The 'jam tomorrow' brigade are only asking to be treated like intelligent adults and to be given solid information. This would include a precis of the Sept 2018 updated mine plan with the revised layout of the plant including all the additions to give confidence in production targets and EDL's future. What we have been given to date has been based on wishful thinking and management's poor appreciation of quarrying and crushing activities which has inevitably resulted in very poor historical production.
Another RNS which again promises jam tomorrow but doesn't spell out how the production is going to be raised from 1,250 tonnes per month to 10,000 tonnes per month but merely advises that the Company's mining consultants, Sound Mining Systems (SMS) of Johannesburg (think it should be Sound Mining Solution (Pty) who are an affiliate of The Southern African Institute of Mining and Metallurgy) completed an updated mine plan in September 2018. It would be useful to publish relevant extracts from this updated mine plan to give us all a little more confidence that the outputs can be achieved.

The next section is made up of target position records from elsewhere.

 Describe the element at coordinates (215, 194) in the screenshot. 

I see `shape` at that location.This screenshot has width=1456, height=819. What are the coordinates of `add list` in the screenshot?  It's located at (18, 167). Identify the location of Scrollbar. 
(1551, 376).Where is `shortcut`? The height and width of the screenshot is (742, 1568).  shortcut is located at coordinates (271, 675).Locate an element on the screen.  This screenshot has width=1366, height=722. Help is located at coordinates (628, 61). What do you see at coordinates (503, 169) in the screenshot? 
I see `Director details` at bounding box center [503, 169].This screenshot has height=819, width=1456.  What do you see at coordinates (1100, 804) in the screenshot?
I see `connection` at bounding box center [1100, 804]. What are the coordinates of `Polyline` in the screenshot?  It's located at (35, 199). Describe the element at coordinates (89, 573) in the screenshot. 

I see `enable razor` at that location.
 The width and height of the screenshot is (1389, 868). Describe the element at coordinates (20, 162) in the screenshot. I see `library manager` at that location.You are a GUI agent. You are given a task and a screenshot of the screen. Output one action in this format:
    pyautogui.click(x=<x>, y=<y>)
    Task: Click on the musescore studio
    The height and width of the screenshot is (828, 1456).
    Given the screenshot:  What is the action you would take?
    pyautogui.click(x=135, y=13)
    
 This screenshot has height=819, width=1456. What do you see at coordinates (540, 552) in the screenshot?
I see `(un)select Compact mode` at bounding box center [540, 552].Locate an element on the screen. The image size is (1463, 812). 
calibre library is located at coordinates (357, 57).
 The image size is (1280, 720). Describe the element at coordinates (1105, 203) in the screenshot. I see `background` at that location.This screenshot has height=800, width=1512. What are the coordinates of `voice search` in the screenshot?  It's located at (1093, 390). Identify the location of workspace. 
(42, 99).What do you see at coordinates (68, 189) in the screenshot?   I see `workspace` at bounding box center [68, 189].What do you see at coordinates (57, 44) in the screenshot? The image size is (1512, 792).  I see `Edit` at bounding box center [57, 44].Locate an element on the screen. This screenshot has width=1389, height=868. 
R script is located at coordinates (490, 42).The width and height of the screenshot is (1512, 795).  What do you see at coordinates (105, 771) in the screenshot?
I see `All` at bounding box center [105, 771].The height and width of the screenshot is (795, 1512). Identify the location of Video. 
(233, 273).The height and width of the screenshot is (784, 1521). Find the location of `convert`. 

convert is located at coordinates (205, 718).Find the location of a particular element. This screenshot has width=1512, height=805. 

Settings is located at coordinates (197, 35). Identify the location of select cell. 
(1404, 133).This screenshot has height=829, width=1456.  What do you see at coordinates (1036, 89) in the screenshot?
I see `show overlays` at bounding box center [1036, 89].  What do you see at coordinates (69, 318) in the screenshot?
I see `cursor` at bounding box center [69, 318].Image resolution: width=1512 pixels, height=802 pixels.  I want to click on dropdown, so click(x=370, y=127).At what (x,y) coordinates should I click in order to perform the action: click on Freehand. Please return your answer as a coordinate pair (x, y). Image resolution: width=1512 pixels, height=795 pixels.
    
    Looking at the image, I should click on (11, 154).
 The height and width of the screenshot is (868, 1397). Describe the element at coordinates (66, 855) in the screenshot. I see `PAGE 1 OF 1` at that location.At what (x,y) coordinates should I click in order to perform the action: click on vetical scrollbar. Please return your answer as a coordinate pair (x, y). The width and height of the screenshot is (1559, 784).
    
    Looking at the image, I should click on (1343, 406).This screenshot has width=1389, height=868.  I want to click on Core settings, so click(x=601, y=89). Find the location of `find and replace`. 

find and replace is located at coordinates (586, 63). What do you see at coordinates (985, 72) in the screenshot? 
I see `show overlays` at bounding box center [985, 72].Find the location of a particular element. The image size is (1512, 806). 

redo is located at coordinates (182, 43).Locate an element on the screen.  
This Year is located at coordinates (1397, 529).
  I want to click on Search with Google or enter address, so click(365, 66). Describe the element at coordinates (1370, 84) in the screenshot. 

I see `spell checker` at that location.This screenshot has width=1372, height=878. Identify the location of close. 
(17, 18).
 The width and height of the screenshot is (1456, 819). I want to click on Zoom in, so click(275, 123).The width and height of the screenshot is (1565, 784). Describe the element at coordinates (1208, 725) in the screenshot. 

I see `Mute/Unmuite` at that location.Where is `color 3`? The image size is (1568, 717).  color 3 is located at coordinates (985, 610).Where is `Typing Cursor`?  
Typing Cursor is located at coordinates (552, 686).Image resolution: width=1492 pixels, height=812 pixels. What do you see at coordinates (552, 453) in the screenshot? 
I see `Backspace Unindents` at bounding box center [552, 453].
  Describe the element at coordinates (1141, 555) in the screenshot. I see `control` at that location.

I will never understand the EDL share price with a circa 35% rise on the back on a RNS which re-iterated previously unfilled promises of jam tomorrow when the additional equipment is installed. I anticipate a significant increase in production when all the modifications are working but it is impossible to gauge whether the eventual target of 10,000 tonnes of washed coal per month is possible from the kit on site from the broken down specification of the excavated material and I have seen no tests on the excavated material on the new quarry area which give me any confidence that this breakdown will improve. The lamella plant adds very little to the equation and the success or failure of the operation is whether the excavators/trucks and the primary crusher can handle roughly 37,000 tonnes of excavated material (ROM) per month required and assuming that the waste is diverted whether the screening plant can process around 26,500 tonnes post jaw crusher to give10,000 tonnes of washed coal. All these figures are based on the latest RNS output figures namely: - From 1 January 2018 to 24 May 2018 (4.77mths) approximate numbers show 20,634 tonnes of Run of Mine coal processed, producing 5,665 tonnes of washed coal and 9,285 tonnes of fine coal. These ROM figures need to increase almost ninefold to meet the targets which is quite an undertaking.
okenia
I'm struggling to reconcile your figures and maybe I've got my units mixed up but 50,000 lb of copper concentrate per annum multiplied by a price increase of 50c gives me $25,000 not $25,000,000. Should it be 50,000,000 lbs per annum
block making better described as coal brickettes
aerial: - must apologise to you if I missed any post which alluded to poor quality of the coal. This issue, however, is that the coal material grade post primary and secondary crushing gives only 40% saleable washed coal with the 60% balance currently non saleable fine coal. This could be mitigated if the sale of the fine coal could be arranged for say block making, albeit at inferior pricing.